クリーンルームでは、スピードが最も重要です。目標温度にすぐ到達する必要があります。10分後ではダメです。そうしないと、酸化や汚染のリスクがあります。しかし、問題は、完全な安定性が求められる点です。もし電力供給が5%でも変動すれば、量子ウェハーに熱点ができてしまいます。そして、この業界においては、熱点は大災害です。
なぜ石英か?
私たちは、ハロゲンを含んだ石英管を使用しています。石英は、短波赤外線をそのまま通過させるのに優れており、ランプがそれを吸収することがありません。

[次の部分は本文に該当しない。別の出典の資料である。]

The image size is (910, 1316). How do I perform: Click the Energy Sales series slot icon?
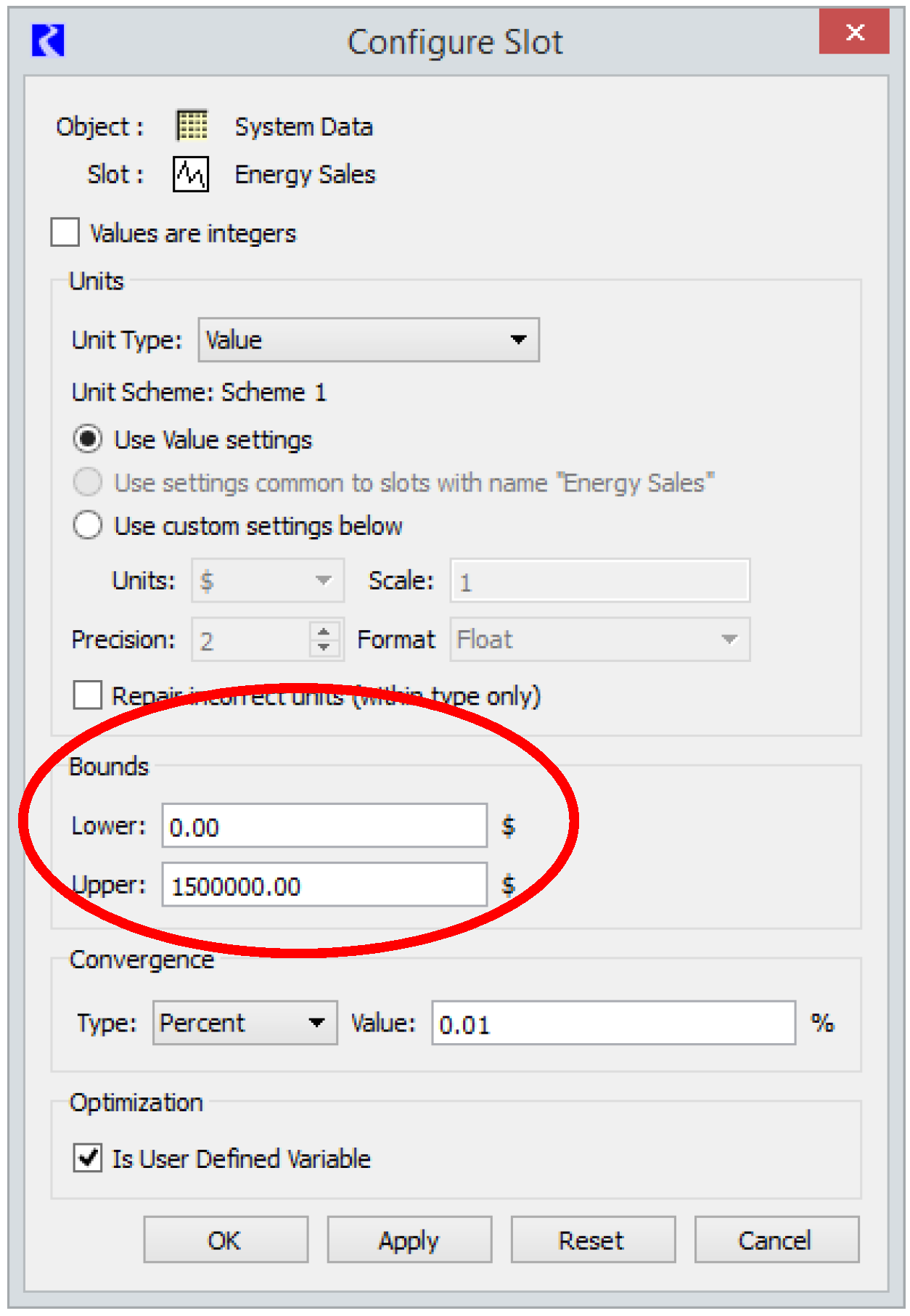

また、一部の装置には、放射スペクトルを調整するための特別なコーティングも施されています。これにより、熱がPCBの各層に効果的に伝わり、表面だけが焼けるのを防ぎます。R7sやSk15といったコネクタを使用するのは、信頼性が高いからです。また、ランプが壊れても、装置全体を分解することなく、数秒で交換できます。
実際の状況
正直に言って、高密度の赤外線加熱には代償が伴います。処理時間は短縮されますが、同時に大量の熱が部屋内に放出されます。
換気システムがその量の熱に対応できなければ、温度が不安定になってしまいます。これを防ぐために、閉ループPIDコントローラーの使用をお勧めします。これにより、温度が安定し、量子チップが損傷するのを防げます。